El directivo está
cambiando. Ahora debe tener más en cuenta a su equipo y ser consciente
de sus virtudes y limitaciones. Un directivo honesto es el mejor seguro de una
empresa para retener a sus profesionales más cualificados.
Publicado en diciembre de 2000
Las empresas de la nueva
economía se encuentra con la necesidad de retener a unos empleados que,
en muchas ocasiones, son tentados por compañías de la competencia
que andan escasas de personal cualificado. El déficit de profesionales
obliga a las organizaciones a hacer todo lo posible para que sus mejores empleados
no se marchen. Aquí la diferencia entre un buen jefe y un mal jefe, marca
la diferencia.
El buen jefe es aquel que asume las responsabilidad cuando algo sale mal mientras
que cuando se tiene éxito en la tarea no lo asume él solo, sino
que lo atribuye al trabajo en equipo.
Una de las claves del papel del directivo en el próximo siglo es, precisamente,
el equilibrio entre el humanismo y la tecnología.

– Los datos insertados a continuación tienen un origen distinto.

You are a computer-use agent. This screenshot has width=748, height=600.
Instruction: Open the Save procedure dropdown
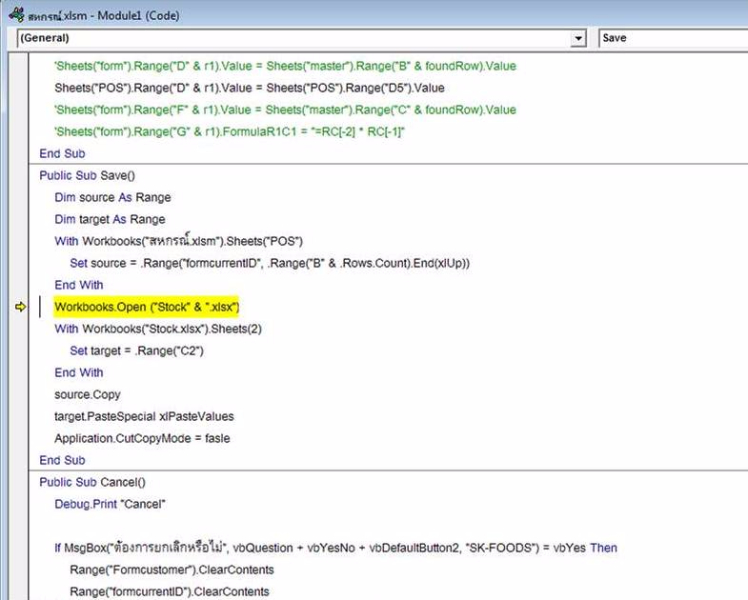pyautogui.click(x=672, y=38)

Esto significa que, frente a un mundo marcado por un cambio en las maneras de
trabajar y por la introducción de las nuevas tecnologías, el directivo
tiene que ser totalmente consciente de que el principal activo de su compañía
son las personas. Este directivo no debe nunca olvidar que su función
es servir de puente entre el capital económico y el humano; debe responder
a la confianza de un capital que le pide rentabilidad y, a la vez, generar confianza
en sus colaboradores.
Además, dentro del panorama internacional de una economía cada
vez más globalizada, la tendencia es un aumento de las compañías
multiculturales, por lo que los responsables de las empresas deben asumir y
organizar los distintos valores de sus empleados adaptándolos a las nuevas
tecnologías. Se trata de lograr que esa globalización no sea beneficiosa
solamente para las empresas, sino también para las personas que integran
esas organizaciones.
La escasez de profesionales con experiencia en negocios de Internet y el apogeo
de negocios emergentes en este sector se han convertido en los principales enemigos
de los directores de recursos humanos, que se han visto obligados a buscar nuevas
fórmulas y diseñar políticas de retención para sus
mejores empleados. Delegar responsabilidades en ese equipo es una de las mejores
formas para retener a un buen empleado, porque no siempre el dinero es lo primero.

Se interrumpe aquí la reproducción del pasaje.